The National Council of Social Security Management Associations (NCSSMA), an organization of Social Security management personnel, has been kind enough to send me a copy of their draft position paper on simplifying the workers compensation offset which is applied when a claimant receives both Social Security Disability Insurance Benefits and workers compensation at the same time. I've posted their position paper on the Social Security Perspectives blog (which I rarely use).
I think everyone who has to deal with the workers compensation offset wishes it could be made simpler but, so far, there's been no consensus on how to do that. NCSSMA recommends either simplifying the offset by applying a uniform offset amount regardless of the amount of workers compensation benefits paid or somehow forcing reverse offsets on the states.
Applying a uniform offset amount would simplify matters some but it still leaves plenty of complexity. In some cases, Disability Insurance Benefits will be reduced by considerably more than the claimant is receiving in workers compensation. Probably the biggest problem is how to apply a uniform offset when a claimant receives a lump sum settlement of workers compensation benefits. Current law allows lump sum payments to be considered as spread over the claimant's remaining life expectancy. This has been a bit controversial but if the lump sum payment is for the claimant's disability over the claimant's remaining life expectancy what's wrong with spreading the lump sum amount over the remaining life expectancy? However, applying a flat rate reduction for the rest of a claimant's entire life would clearly be unfair.

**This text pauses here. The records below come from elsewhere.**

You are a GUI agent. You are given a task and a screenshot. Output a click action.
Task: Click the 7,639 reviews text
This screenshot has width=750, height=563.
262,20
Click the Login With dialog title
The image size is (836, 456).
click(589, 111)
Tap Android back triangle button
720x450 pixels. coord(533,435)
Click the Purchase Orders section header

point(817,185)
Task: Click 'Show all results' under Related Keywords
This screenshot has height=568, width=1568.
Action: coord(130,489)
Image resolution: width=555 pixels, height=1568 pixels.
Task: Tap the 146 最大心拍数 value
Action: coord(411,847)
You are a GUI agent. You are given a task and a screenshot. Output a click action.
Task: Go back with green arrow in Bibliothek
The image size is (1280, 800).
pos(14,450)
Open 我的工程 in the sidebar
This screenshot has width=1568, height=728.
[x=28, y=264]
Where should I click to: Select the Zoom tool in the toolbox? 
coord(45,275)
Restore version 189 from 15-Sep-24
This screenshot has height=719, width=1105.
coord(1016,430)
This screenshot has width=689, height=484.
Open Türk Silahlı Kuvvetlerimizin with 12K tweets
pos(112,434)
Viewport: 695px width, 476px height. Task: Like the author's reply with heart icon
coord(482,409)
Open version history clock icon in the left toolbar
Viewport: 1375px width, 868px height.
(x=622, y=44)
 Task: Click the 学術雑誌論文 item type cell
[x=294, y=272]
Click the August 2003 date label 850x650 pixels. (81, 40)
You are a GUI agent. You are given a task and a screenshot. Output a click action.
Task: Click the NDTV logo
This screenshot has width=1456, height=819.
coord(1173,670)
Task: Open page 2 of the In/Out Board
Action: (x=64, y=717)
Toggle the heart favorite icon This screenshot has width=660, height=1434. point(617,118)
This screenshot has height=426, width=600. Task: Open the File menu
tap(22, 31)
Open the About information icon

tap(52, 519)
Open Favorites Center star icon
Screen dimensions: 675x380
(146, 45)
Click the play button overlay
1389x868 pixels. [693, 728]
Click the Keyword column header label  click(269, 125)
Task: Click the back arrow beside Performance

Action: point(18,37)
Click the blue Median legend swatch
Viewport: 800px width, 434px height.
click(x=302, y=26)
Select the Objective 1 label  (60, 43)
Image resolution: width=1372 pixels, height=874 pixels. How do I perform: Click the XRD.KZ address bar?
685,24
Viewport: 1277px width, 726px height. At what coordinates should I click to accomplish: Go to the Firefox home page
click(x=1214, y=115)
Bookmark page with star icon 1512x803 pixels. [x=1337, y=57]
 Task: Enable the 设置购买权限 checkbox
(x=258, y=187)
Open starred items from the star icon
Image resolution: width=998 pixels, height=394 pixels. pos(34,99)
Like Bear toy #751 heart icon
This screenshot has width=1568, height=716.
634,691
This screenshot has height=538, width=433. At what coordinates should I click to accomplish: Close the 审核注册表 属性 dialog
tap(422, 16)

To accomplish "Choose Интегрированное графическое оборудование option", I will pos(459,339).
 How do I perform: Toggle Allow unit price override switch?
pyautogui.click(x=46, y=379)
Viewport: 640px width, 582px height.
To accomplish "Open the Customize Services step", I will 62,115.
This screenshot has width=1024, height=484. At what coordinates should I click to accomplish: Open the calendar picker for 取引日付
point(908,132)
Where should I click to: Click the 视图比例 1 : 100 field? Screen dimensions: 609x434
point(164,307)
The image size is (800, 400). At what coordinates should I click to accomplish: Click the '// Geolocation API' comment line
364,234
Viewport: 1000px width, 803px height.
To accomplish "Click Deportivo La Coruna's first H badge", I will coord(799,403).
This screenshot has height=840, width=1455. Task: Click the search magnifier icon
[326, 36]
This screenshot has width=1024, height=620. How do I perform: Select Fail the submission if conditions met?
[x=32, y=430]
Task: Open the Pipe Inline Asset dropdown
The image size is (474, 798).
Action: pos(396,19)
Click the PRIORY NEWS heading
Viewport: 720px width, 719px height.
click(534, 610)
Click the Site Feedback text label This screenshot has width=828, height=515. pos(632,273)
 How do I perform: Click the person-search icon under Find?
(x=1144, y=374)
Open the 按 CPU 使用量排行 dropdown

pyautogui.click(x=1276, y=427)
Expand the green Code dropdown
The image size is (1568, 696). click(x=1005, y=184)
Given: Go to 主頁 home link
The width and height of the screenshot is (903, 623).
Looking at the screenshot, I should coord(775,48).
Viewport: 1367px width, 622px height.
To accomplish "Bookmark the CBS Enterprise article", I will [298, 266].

Some states now reduce workers compensation benefits as a result of the receipt of Disability Insurance Benefits. Social Security does not apply an offset when the state has applied an offset. Current law limits the reverse offset to 15 states who had a reverse offset before a certain date in the past. This limitation could be removed but there is no way to force states to implement reverse offsets. Also, the NCSSMA plan would require a reverse offset for public disability benefits. That's applied to foreign social security benefits under contributory plans so you'd need to get every country in the world with a contributory social security scheme to adopt a reverse offset to eliminate thatt offset. Nationwide reverse offsets would cost the Disability Insurance Trust Fund a fair amount of money. International reverse offset would cost a little more. I'm pretty sure the reverse offset idea is going nowhere.